TEXTE SOURCE:
En vérité, qui n’a point vécu dans l’intimité de la campagne égyptienne ne connaît pas l'Égypte ; qui n’a point vu, pendant maintes et maintes saisons, se dérouler, sur une longueur de mille kilomètres, la grande fresque de la vie pastorale, ne connaît pas l'Égypte. Qui n’a point vu le fellah, sur sa pièce de terre, lever la houe, tourner la vis d’Archimède, curer les fossés, qui ne l’a point approché, suivi dans sa maison de boue, ne connaît pas non plus l'Égypte. Le fait qu’il se soit servi du même araire pour labourer le limon n’a pas moins de signification que les amoncellements de pierres qui jalonnent le Nil pour des voyageurs.
Et que ce fellah vive depuis tant de siècles, sur la même terre, au bord du même fleuve, entre les mâchoires des mêmes déserts, sous les feux du même soleil, voilà qui explique, mieux que tout, l'âme profonde de l'Égypte."

DONNÉES EXTRAITES:
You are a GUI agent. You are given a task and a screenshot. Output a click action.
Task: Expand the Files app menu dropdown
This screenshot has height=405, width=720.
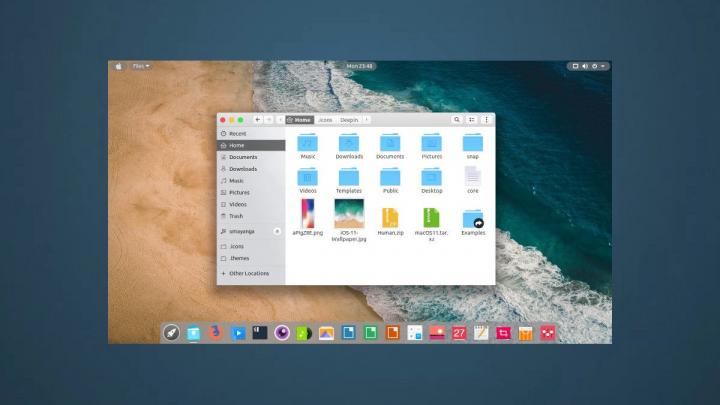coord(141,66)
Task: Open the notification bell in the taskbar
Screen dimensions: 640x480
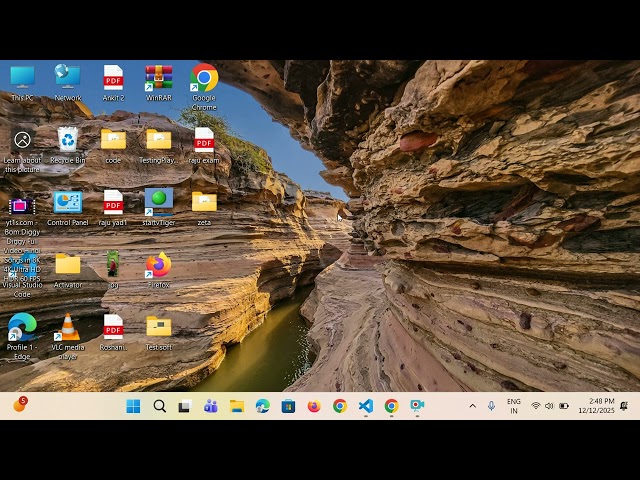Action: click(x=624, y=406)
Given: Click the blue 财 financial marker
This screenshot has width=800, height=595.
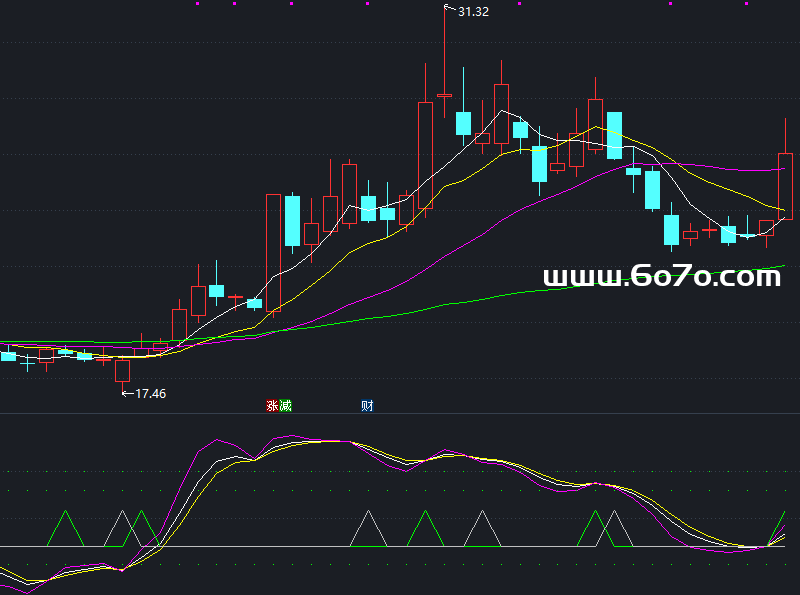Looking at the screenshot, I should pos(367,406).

---

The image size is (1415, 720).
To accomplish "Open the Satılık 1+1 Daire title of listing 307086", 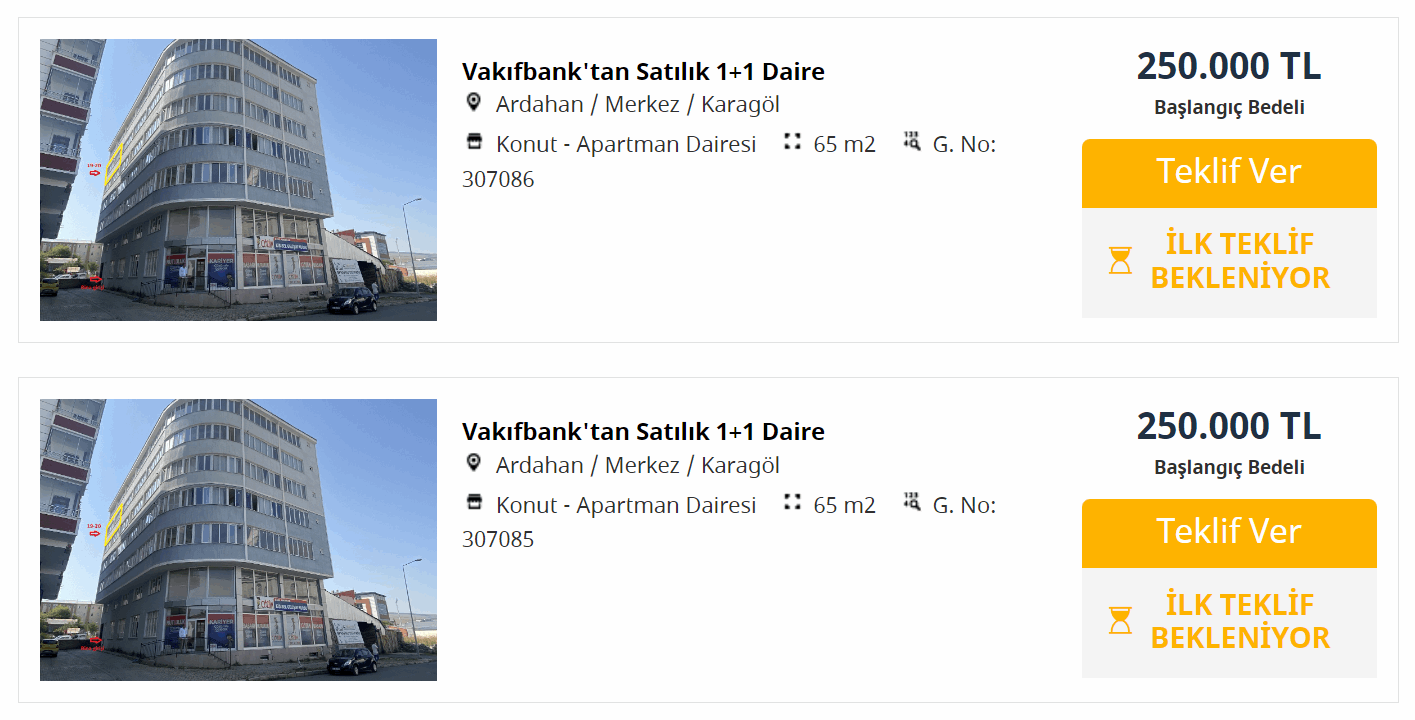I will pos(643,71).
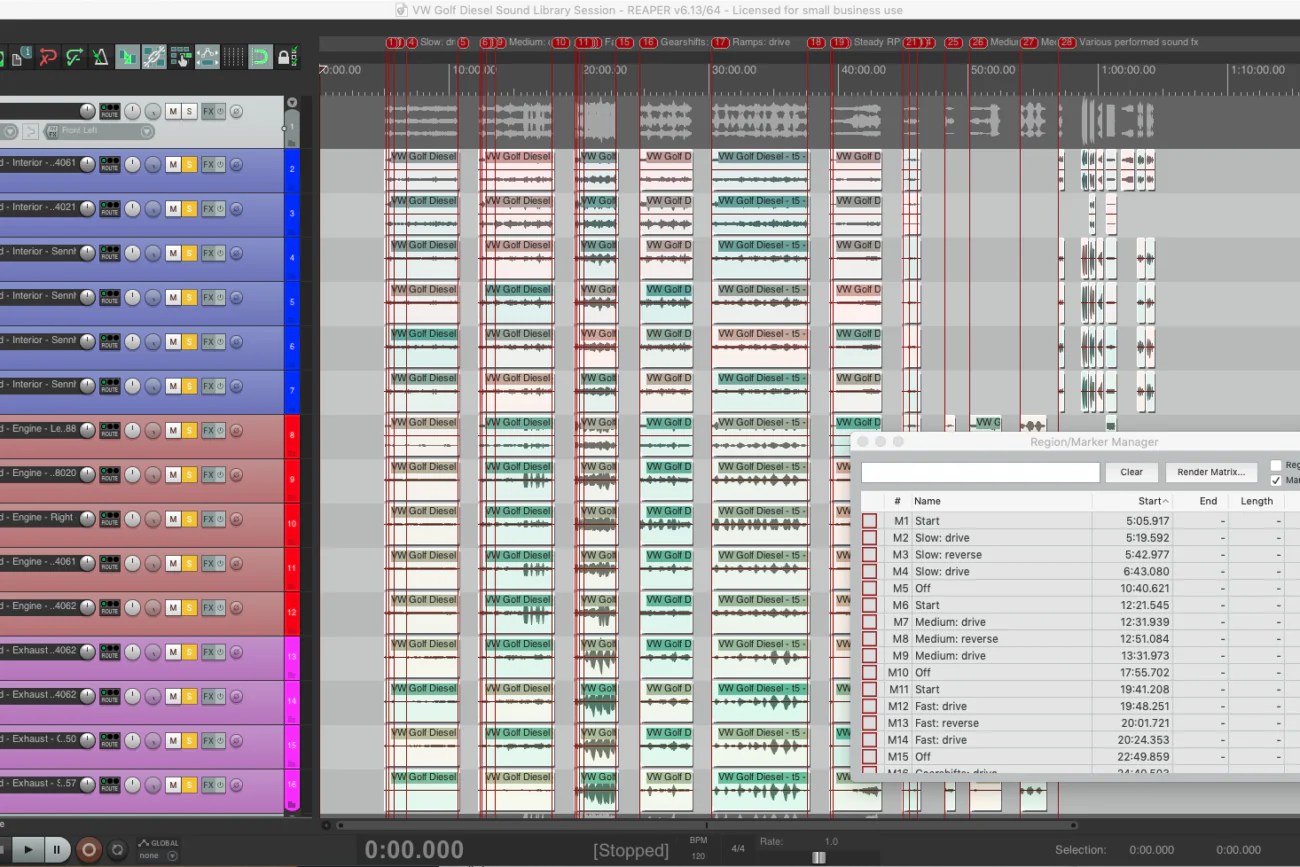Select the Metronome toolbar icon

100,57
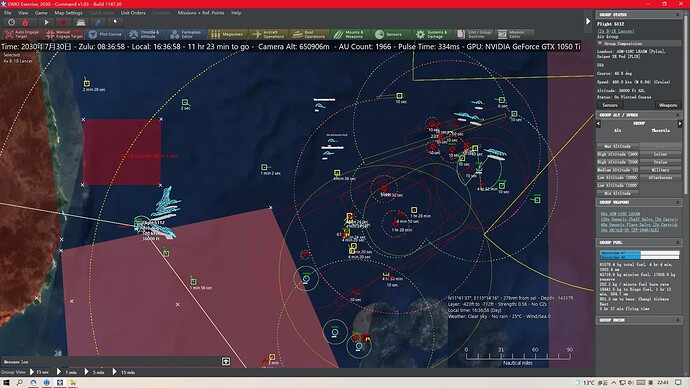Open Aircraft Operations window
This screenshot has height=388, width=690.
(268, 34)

==

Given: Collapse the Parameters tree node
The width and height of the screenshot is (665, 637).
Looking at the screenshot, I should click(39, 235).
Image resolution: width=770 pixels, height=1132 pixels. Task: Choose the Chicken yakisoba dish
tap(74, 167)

CONSIGNE: Recopiez tout ce qui va de « En vérité, qui » jusqu'à « pour des voyageurs. » dans le texte sur l'Égypte, en rebaptisant « fellah » en « paysan ».

RÉSULTAT ATTENDU:
En vérité, qui n’a point vécu dans l’intimité de la campagne égyptienne ne connaît pas l'Égypte ; qui n’a point vu, pendant maintes et maintes saisons, se dérouler, sur une longueur de mille kilomètres, la grande fresque de la vie pastorale, ne connaît pas l'Égypte. Qui n’a point vu le paysan, sur sa pièce de terre, lever la houe, tourner la vis d’Archimède, curer les fossés, qui ne l’a point approché, suivi dans sa maison de boue, ne connaît pas non plus l'Égypte. Le fait qu’il se soit servi du même araire pour labourer le limon n’a pas moins de signification que les amoncellements de pierres qui jalonnent le Nil pour des voyageurs.